As that project is designed and implemented, a number of design decisions are made, consciously or unconsciously.
Each of these pages addresses one answer to questions about the fundamental structure design decisions.
To make discussion pragmatic and concrete, we implement a program that evaluates the number of lines
in text files. Processing is quite simple so it allows us to see how each
structure alternative is implemented.
We consider both package structure and logical structure, e.g., functions and structs used to order
design and implementation. In this Dataflow Structure page, code is implemented in a set of packages
Executive, Input, Compute, and Output and their
structs. That provides all of the organization for processing.
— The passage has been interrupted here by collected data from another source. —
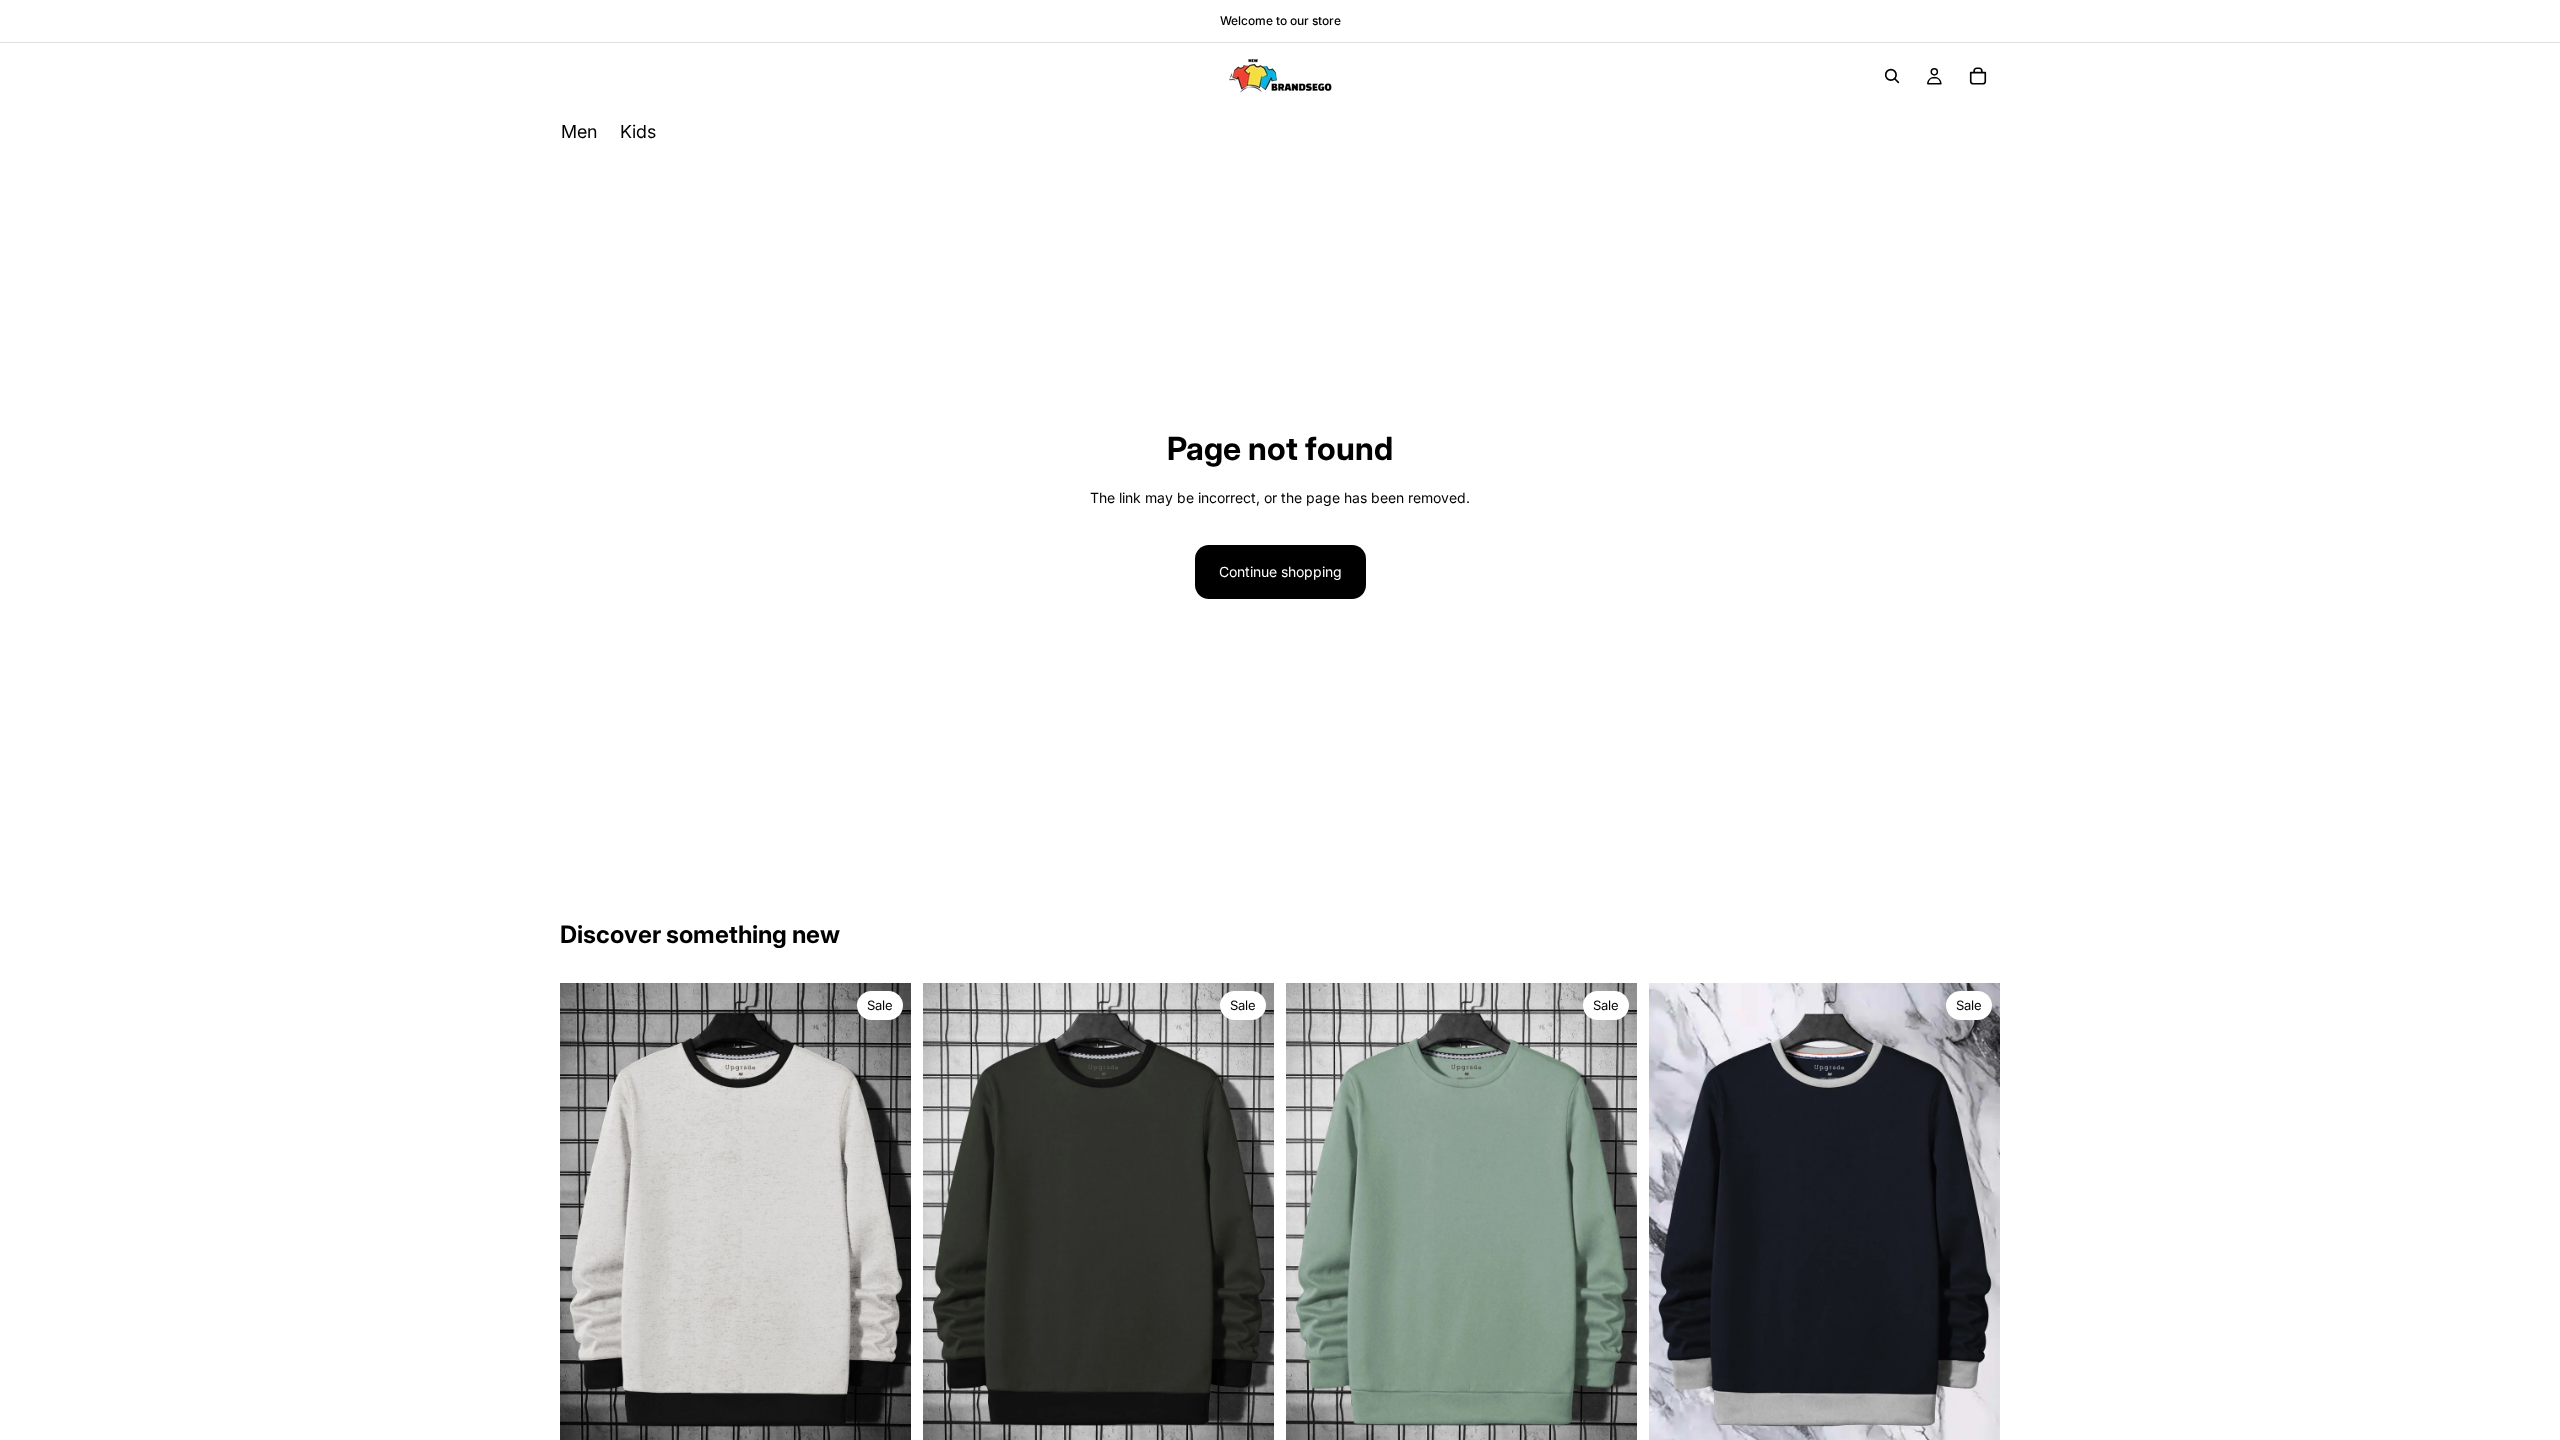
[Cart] (1978, 76)
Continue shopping (1280, 571)
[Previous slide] (590, 1218)
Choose (897, 1420)
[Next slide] (881, 1218)
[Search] (1892, 76)
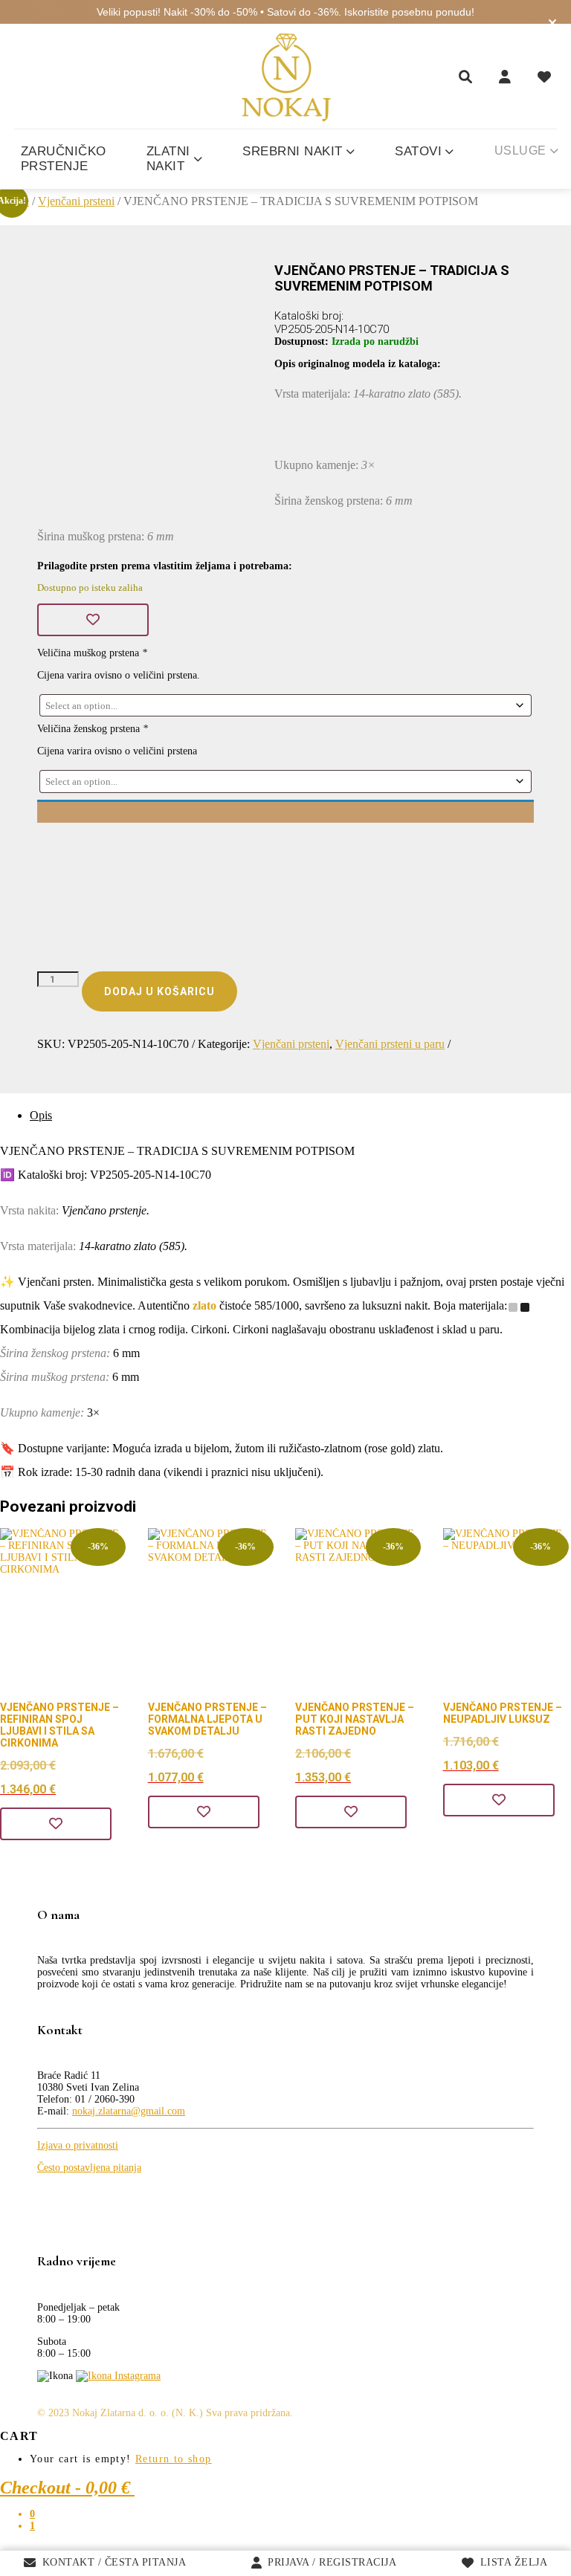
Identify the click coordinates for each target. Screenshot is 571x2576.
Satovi (418, 151)
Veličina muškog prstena (92, 652)
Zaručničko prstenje (63, 158)
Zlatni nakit (168, 158)
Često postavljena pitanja (89, 2167)
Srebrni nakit (292, 151)
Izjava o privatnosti (77, 2145)
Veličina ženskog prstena (92, 728)
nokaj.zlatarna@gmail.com (128, 2111)
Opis (41, 1115)
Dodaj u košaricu (159, 991)
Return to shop (173, 2459)
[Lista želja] (544, 76)
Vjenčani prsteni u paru (390, 1044)
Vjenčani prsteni (76, 201)
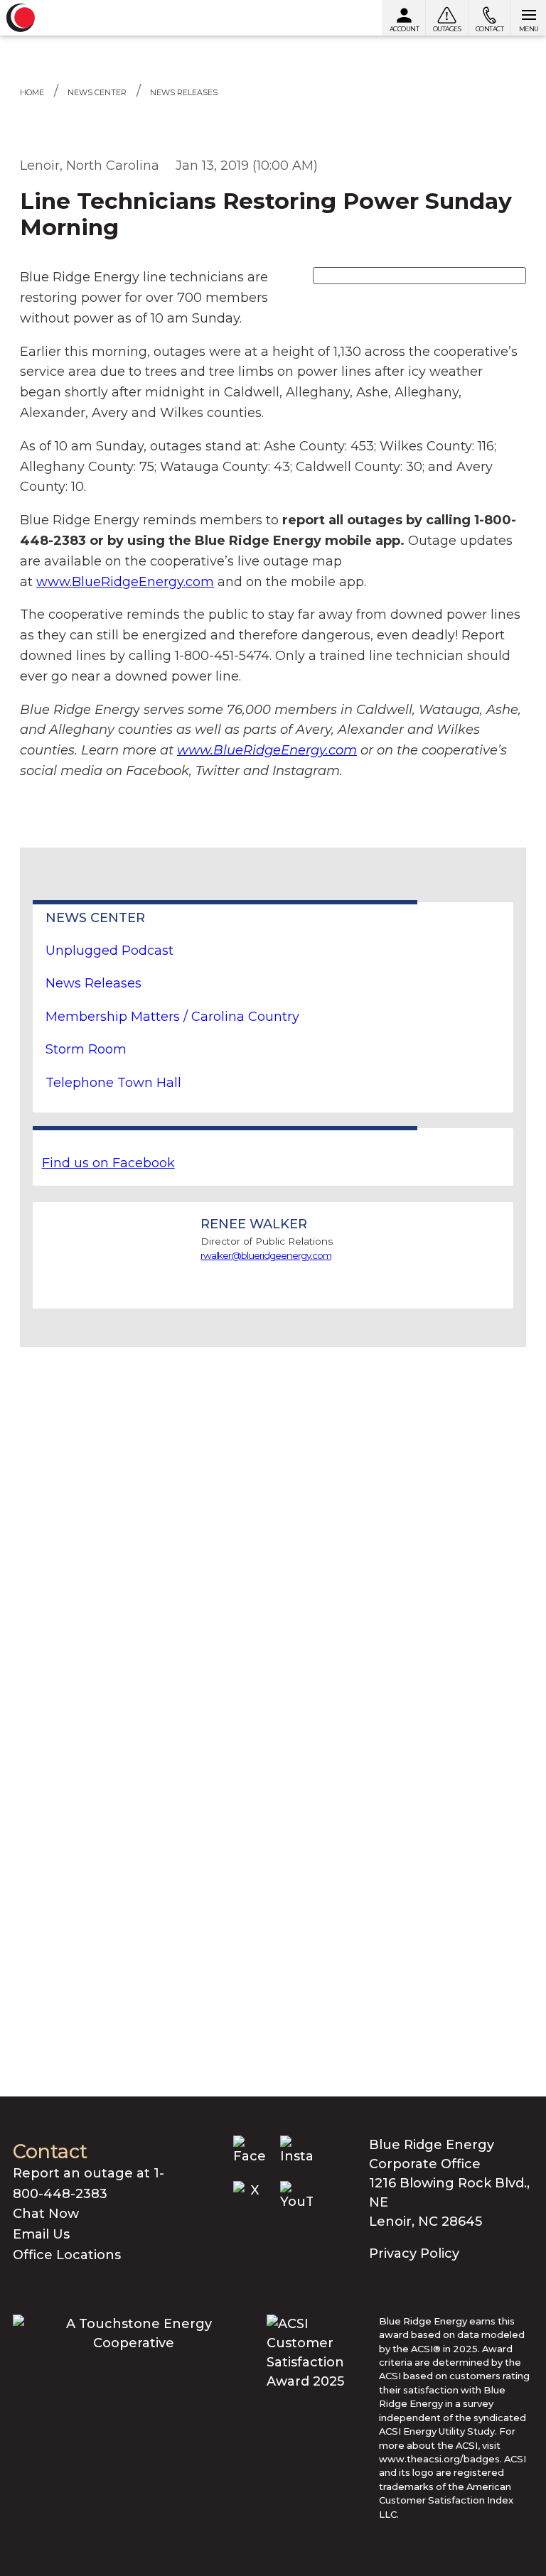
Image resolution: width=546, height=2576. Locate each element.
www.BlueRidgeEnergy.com (125, 582)
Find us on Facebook (108, 1163)
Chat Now (46, 2213)
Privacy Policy (414, 2253)
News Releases (184, 92)
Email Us (41, 2234)
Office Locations (67, 2255)
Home (32, 92)
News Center (97, 92)
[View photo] (419, 275)
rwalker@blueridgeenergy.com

2. Application Structure - Dataflow
This structure is modular with a data flow structure. It differs from the previous factored structure
in that:
-
Output can now be shown to the user while processing continues. This is often a very big
ergonomic advantage.
-
The Executive no longer owns all of the parts. Now, Input owns Compute and Compute owns Output.
-
Testing becomes more complicated because each of the non-Executive parts must provide a test mock
for the part to which it sends output.
Figure 1. DataFlow Logical Structure
Data Flow Structure
Data flow structure is designed to provide continuing output to users while the application
is running, e.g., not just at the end. For programs that process a lot of data and may
continue running for a while, continuous display is much more satisfactory for the user, e.g.,
no questions like: is it still running? am I getting the output I want? did the program crash?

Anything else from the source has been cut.